The report notes that vast majority of Spain’s savings banks, or cajas, have undergone a meaningful consolidation process in the last two years, reducing in number to 13 from 45, whilst simultaneously converting their legal status to retail banks.
This is important because in Spain, as in many other Southern European countries, the banking channel is the largest distribution channel for life insurance products, representing 73% of the premiums in 2010.
Many banks have sold 50% of their owned insurance subsidiary through ad-hoc joint ventures (JV), or signed exclusive distribution agreements with third-party insurance companies.
A large number of cajas have also signed exclusive distribution agreements with insurance providers.
Therefore if the cajas merge, the report explains that distribution agreements will have to be renegotiated or potentially cancelled in favour of new agreements with other existing insurers within the enlarged bank, or in some cases potentially with external ones.

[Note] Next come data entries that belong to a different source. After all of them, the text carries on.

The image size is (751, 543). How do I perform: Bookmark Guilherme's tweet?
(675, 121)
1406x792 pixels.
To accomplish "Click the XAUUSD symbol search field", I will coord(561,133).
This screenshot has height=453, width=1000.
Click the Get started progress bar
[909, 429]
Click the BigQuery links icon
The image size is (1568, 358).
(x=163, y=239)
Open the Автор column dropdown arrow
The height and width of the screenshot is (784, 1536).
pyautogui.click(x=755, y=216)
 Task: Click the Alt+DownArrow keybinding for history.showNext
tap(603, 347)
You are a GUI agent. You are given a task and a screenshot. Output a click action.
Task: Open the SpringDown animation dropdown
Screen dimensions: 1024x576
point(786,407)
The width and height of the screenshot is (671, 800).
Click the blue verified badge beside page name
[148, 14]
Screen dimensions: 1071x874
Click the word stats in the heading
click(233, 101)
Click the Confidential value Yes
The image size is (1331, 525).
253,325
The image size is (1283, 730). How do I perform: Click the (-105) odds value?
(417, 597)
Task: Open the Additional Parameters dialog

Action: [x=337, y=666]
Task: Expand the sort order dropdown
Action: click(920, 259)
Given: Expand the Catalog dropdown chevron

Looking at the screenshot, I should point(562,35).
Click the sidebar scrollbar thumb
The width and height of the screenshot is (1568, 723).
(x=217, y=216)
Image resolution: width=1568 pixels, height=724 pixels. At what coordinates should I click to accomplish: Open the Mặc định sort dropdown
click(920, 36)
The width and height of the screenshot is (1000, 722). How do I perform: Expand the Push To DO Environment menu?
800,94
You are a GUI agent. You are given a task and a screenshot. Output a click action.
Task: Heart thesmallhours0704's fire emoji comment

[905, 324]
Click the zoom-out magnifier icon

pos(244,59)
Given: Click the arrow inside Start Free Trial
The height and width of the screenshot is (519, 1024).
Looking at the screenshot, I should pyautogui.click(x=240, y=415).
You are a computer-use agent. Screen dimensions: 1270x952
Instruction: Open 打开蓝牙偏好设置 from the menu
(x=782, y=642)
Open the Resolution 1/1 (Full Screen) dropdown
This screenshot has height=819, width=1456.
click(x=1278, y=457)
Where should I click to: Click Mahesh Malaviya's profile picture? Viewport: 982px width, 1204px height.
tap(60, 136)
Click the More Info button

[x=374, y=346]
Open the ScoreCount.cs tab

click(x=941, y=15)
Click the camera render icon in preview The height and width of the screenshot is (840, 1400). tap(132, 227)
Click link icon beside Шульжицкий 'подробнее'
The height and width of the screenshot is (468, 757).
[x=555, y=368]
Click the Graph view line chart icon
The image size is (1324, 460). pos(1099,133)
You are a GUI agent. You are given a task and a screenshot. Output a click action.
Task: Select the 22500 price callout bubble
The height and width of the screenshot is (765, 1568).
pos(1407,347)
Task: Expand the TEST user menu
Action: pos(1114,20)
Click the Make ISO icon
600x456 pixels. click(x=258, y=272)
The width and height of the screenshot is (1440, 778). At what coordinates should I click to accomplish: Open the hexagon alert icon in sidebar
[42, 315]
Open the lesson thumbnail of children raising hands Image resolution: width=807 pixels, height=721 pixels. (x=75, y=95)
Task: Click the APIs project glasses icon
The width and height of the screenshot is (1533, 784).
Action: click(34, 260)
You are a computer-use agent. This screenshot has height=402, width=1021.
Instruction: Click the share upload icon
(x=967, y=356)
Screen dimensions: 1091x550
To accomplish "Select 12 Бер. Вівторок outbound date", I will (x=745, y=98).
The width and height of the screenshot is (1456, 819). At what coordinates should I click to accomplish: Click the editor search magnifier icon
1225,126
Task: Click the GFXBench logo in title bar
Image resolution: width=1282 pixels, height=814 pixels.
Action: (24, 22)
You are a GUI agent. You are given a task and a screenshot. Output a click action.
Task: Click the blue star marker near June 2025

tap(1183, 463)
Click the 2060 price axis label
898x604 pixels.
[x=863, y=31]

According to the Moody’s report, each individual savings bank merger is unlikely to significantly affect the largest groups with stronger franchises, such as Mapfre or the bancassurance operations of larger banks, such as Caixabank.
However, the ratings agency said the effects could be more substantial for medium-sized insurance providers that rely on bancassurance agreements such as Caser, Aviva or Aegon.
The Moody’s report said: “As stronger banks with their own insurance operations – or agreements with large players – participate in the ongoing consolidation, a more drastic scenario with one single insurance provider per enlarged group would probably materialise in some cases.
These banks intrinsically have a higher ability to meet exit penalties of smaller bancassurance deals, and would probably benefit from integrating their insurance operations from a cost and operational perspective.
Moody’s said the degree of consolidation among insurers in Spain will ultimately depend on:
- the level of integration of the existing insurers with the leading bank in the enlarged banking group
- the size of any relevant exit penalties
- the bank’s ability to meet these penalties
Diffentiate to innovate
In conclusion, the ratings agency only anticipates significant improvements for those insurers that are able to “differentiate their product offering” successfully from banking products towards non-life or protection insurance.
This is because the study says life savings products will continue to face strong competition from deposits, in the short to medium term.